**TASKS TO CARRY OUT:**
1. Answer these questions from the forex broker article:
(a) In what did MF Global place otherwise un-invested client money?
(b) By how much are holders of physical metals bought through MF Global prepared to have their holdings cut?
(c) What did REFCO do when its hidden bad debts came to light?
2. Render this sentence from the forex broker article in Spanish: "This kind of thing isn't unique to MF Global, either."
3. Resume the forex broker article after its final sentence, keeping its voice and subject.

**READING TEXT:**
..............................

3 Reasons to Fire Your Forex Broker

01/10/2012 6:00 am EST

Focus: FOREX

Rick Wright

Instructor, Online Trading Academy

The MF Global scandal is the most recent example of how quickly disaster can befall unknowing forex traders. Here’s how to keep tabs on your broker and spot early warning signs of financial troubles.

A very disturbing series of events has inspired this article. By now, all traders have heard about the disaster that occurred at MF Global. At the time of this writing, the outcome of this mess was unclear, as was the exact cause of it.

The basics are that the company "invested" otherwise un-invested client money in a basket of European bonds at a highly leveraged level. While buying a bunch of beaten up bonds for the high yield and potential upside in appreciation isn’t a horrible idea, overleveraging someone else’s money should be a crime.

There were hundreds/thousands of traders who had no access to the money in their accounts. In addition, many who had purchased fully-paid-for silver and gold physical metals through MF Global and held that metal in a repository are now prepared to have those holdings cut by over 25%. Scary stuff, isn’t it?

This kind of thing isn’t unique to MF Global, either. Several years ago, a company called REFCO had a similar disaster happen to their customer accounts. Check out Wikipedia for the entire history, but the bottom line is the company was hiding hundreds of millions of dollars in bad debts from regulators and the investing public, and when this information came to light, the company declared bankruptcy.

..............................

**DATASET ENTRIES:**

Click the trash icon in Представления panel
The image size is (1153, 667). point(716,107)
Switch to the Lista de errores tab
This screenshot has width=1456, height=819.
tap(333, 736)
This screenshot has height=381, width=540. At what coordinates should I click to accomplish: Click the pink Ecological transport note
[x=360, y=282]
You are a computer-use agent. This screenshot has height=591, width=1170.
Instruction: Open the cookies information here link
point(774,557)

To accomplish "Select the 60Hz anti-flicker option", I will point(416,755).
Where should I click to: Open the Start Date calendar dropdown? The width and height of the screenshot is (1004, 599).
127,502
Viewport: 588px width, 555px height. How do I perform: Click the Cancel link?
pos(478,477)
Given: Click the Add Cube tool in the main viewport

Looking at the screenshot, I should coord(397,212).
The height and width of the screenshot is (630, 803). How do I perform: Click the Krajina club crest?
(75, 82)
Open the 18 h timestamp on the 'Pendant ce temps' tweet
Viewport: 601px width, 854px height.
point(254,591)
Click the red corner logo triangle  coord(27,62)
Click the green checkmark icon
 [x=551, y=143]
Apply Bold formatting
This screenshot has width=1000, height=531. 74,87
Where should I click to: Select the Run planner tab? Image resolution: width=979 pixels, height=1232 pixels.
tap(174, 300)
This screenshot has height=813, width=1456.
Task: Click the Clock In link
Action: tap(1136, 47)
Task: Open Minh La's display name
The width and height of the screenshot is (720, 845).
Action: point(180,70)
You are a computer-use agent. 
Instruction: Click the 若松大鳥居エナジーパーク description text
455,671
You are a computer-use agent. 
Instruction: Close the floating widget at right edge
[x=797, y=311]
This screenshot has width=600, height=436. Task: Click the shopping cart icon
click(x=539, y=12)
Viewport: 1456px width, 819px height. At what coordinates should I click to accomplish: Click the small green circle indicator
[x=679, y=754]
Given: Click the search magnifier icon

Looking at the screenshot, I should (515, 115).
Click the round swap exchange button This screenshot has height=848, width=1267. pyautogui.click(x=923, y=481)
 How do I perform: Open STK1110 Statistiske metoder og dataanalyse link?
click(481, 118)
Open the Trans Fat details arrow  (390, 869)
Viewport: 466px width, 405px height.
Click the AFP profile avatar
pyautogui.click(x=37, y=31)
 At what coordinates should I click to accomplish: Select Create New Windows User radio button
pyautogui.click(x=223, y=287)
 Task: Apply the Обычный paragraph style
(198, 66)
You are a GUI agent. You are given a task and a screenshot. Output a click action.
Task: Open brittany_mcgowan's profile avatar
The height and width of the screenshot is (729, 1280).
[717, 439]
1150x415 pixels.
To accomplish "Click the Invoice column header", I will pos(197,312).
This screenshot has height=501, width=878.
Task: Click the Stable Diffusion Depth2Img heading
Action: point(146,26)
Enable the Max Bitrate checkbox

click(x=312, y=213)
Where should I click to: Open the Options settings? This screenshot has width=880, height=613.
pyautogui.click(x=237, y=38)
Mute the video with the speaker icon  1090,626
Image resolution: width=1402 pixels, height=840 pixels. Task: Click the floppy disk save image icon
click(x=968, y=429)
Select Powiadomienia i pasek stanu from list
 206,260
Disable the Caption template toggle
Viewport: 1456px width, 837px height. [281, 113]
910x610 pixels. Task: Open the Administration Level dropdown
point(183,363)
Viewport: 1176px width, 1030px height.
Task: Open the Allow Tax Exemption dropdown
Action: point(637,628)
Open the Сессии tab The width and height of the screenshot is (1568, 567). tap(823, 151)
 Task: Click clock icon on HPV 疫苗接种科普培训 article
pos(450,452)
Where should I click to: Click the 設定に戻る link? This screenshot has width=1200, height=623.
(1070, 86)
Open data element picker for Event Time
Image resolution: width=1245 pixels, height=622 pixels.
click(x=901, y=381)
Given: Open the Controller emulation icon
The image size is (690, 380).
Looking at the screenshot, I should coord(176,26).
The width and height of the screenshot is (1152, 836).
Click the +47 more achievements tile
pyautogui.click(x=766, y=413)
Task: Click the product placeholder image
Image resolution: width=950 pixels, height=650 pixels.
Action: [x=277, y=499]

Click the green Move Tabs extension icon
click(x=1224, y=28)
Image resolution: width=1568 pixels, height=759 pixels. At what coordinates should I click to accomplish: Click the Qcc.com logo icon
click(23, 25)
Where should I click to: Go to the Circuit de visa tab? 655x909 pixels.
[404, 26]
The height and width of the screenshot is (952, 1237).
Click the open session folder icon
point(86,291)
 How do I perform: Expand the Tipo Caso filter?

..............................

**EXERCISE RESULTS:**
1.
(a) A basket of European bonds, at a highly leveraged level.
(b) By over 25%.
(c) It declared bankruptcy.

2. Este tipo de cosas tampoco es exclusivo de MF Global.

3.
Many traders (myself included) lost a significant portion of their trading accounts and didn’t receive the reduced balance until months later.

This now leads me to how we can protect ourselves and our trading accounts from a potential disaster like this. The first thing I want to look at is the share price of the company’s stock. The way I see it is that large, professional institutions may invest in my brokerage firm’s stock, and if they seem to be exiting the stock, they may have figured out that there is something wrong.

chart
Click to Enlarge

In this pair of charts, MF Global is on the left and the Select Sector SPDR - Financial (XLF) is on the right. The charts looked very similar from August until the first week in October. XLF then proceeded to rally as MF Global’s stock accelerated to the downside. This should have been a huge warning that something was wrong with MF Global.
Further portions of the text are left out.